Record excerpts START

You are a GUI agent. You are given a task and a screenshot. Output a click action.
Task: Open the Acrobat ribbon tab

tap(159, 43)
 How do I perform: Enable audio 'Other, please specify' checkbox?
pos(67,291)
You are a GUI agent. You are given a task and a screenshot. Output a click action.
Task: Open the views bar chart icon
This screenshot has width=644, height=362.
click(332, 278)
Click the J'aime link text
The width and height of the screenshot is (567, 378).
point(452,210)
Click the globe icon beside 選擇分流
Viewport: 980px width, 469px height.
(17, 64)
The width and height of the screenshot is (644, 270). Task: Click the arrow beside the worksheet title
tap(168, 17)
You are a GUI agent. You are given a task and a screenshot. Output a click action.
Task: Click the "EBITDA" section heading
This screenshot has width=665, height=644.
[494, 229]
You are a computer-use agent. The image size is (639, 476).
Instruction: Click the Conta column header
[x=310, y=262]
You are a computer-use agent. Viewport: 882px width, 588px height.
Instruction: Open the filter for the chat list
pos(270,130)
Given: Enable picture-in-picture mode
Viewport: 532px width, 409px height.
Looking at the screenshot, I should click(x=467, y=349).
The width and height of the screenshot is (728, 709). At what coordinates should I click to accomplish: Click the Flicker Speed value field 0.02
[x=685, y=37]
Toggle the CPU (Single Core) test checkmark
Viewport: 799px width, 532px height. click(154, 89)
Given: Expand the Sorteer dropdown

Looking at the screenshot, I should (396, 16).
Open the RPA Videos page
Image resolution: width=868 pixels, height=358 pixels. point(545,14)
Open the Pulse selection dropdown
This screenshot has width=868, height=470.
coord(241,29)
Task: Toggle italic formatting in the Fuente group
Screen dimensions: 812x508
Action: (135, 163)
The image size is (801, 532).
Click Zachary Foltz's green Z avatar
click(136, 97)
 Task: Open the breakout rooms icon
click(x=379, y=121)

Record excerpts END

Print the lines from the one containing "Given: Expand the Sorteer dropdown" through the end of the material, word for word, and nothing else.

Given: Expand the Sorteer dropdown

Looking at the screenshot, I should (396, 16).
Open the RPA Videos page
Image resolution: width=868 pixels, height=358 pixels. point(545,14)
Open the Pulse selection dropdown
This screenshot has width=868, height=470.
coord(241,29)
Task: Toggle italic formatting in the Fuente group
Screen dimensions: 812x508
Action: (135, 163)
The image size is (801, 532).
Click Zachary Foltz's green Z avatar
click(136, 97)
 Task: Open the breakout rooms icon
click(x=379, y=121)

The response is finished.